Please give the lines of the material between the lines holding "NA61 (123, 66)" and "mayor (454, 571)", inclusive, as a numbered list. Leave out blank lines and pictures.

[Begin Supplied information]

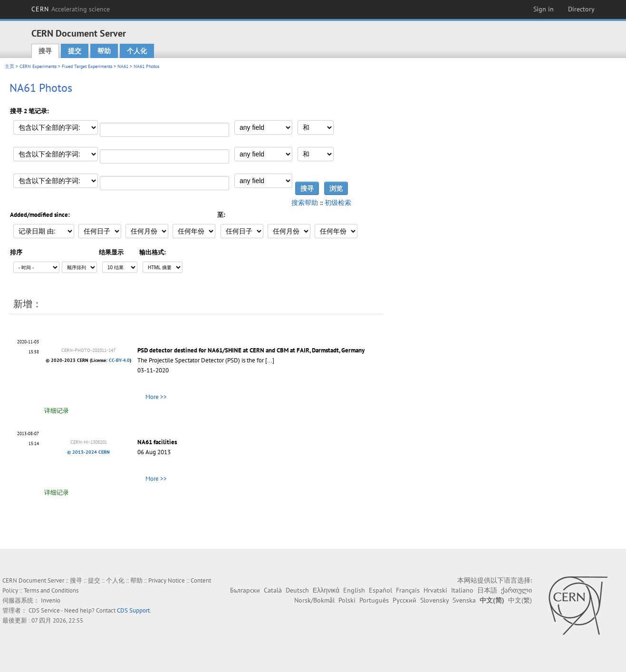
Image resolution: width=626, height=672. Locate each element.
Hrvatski (435, 590)
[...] (270, 360)
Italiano (462, 590)
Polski (347, 600)
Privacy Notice (166, 580)
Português (374, 600)
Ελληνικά (326, 590)
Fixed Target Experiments (87, 66)
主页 (10, 66)
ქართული (516, 590)
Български (245, 590)
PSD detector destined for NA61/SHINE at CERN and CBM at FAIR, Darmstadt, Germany (251, 350)
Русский (404, 600)
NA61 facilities (157, 442)
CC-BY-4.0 (119, 360)
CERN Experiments (38, 66)
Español (380, 590)
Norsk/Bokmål (314, 600)
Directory (581, 9)
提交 (75, 51)
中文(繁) (520, 600)
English (354, 590)
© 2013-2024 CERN (88, 452)
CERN (71, 9)
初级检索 (338, 203)
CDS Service (44, 610)
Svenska (464, 600)
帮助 (104, 51)
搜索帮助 (305, 203)
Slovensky (434, 600)
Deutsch (297, 590)
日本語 (487, 590)
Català (273, 590)
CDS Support (133, 610)
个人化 (137, 51)
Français (408, 590)
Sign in (543, 9)
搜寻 (45, 51)
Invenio (50, 600)
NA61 (123, 66)
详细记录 (57, 410)
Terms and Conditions (51, 590)
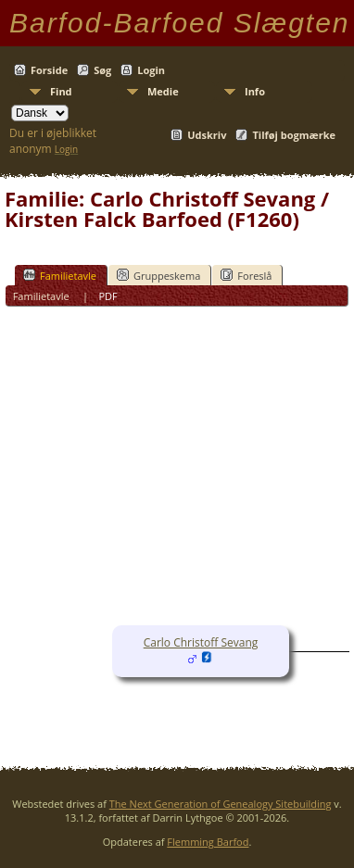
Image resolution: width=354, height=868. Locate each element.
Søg (102, 69)
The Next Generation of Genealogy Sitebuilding (221, 803)
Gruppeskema (158, 275)
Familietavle (59, 275)
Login (151, 69)
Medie (163, 91)
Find (61, 91)
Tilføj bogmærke (294, 134)
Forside (49, 69)
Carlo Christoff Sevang (201, 642)
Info (255, 91)
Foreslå (246, 275)
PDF (107, 296)
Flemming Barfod (208, 841)
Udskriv (207, 134)
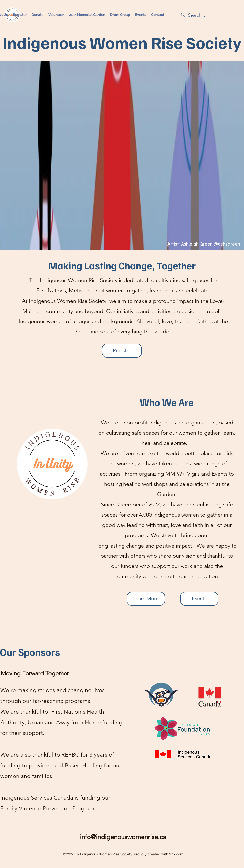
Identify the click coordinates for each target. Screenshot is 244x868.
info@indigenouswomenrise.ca (123, 837)
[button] (140, 14)
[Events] (199, 599)
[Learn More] (146, 599)
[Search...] (206, 15)
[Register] (122, 350)
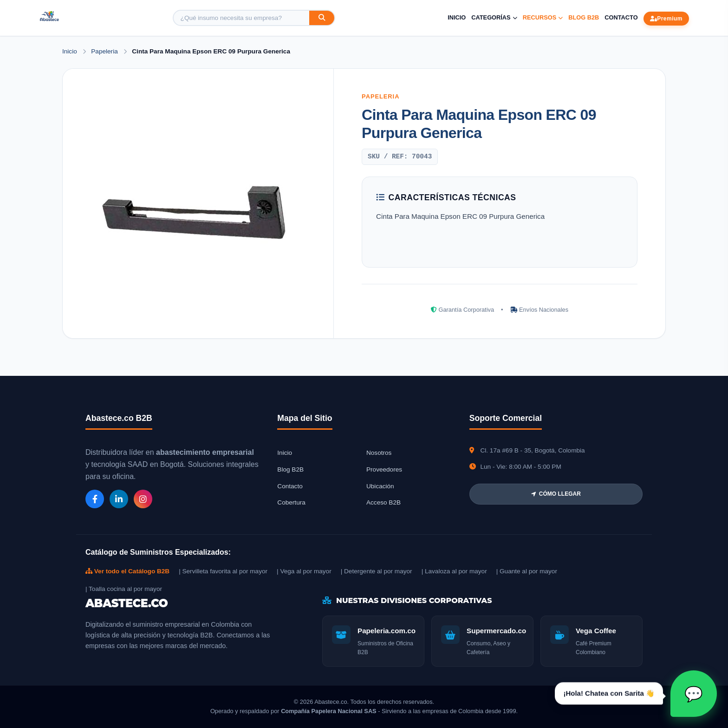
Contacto (621, 17)
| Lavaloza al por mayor (454, 571)
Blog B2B (584, 17)
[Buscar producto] (241, 18)
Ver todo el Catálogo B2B (127, 571)
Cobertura (291, 502)
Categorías (494, 17)
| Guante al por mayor (526, 571)
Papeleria (105, 51)
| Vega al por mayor (304, 571)
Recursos (543, 17)
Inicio (456, 17)
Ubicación (380, 486)
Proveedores (384, 469)
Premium (666, 19)
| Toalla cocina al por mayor (124, 589)
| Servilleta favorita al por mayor (223, 571)
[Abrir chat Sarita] (694, 694)
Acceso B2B (384, 502)
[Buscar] (322, 18)
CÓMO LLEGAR (556, 494)
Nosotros (379, 453)
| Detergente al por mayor (377, 571)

[End Supplied information]

→ Task result
1. NA61 (123, 66)
2. 详细记录 (57, 410)
3. Terms and Conditions (51, 590)
4. Image resolution: width=354, height=868. Locate each element.
5. Søg (102, 69)
6. The Next Generation of Genealogy Sitebuilding (221, 803)
7. Gruppeskema (158, 275)
8. Familietavle (59, 275)
9. Login (151, 69)
10. Medie (163, 91)
11. Find (61, 91)
12. Tilføj bogmærke (294, 134)
13. Forside (49, 69)
14. Carlo Christoff Sevang (201, 642)
15. Info (255, 91)
16. Foreslå (246, 275)
17. PDF (107, 296)
18. Flemming Barfod (208, 841)
19. Udskriv (207, 134)
20. Identify the click coordinates for each target. Screenshot is 244x868.
21. info@indigenouswomenrise.ca (123, 837)
22. [button] (140, 14)
23. [Events] (199, 599)
24. [Learn More] (146, 599)
25. [Search...] (206, 15)
26. [Register] (122, 350)
27. Contacto (621, 17)
28. | Lavaloza al por mayor (454, 571)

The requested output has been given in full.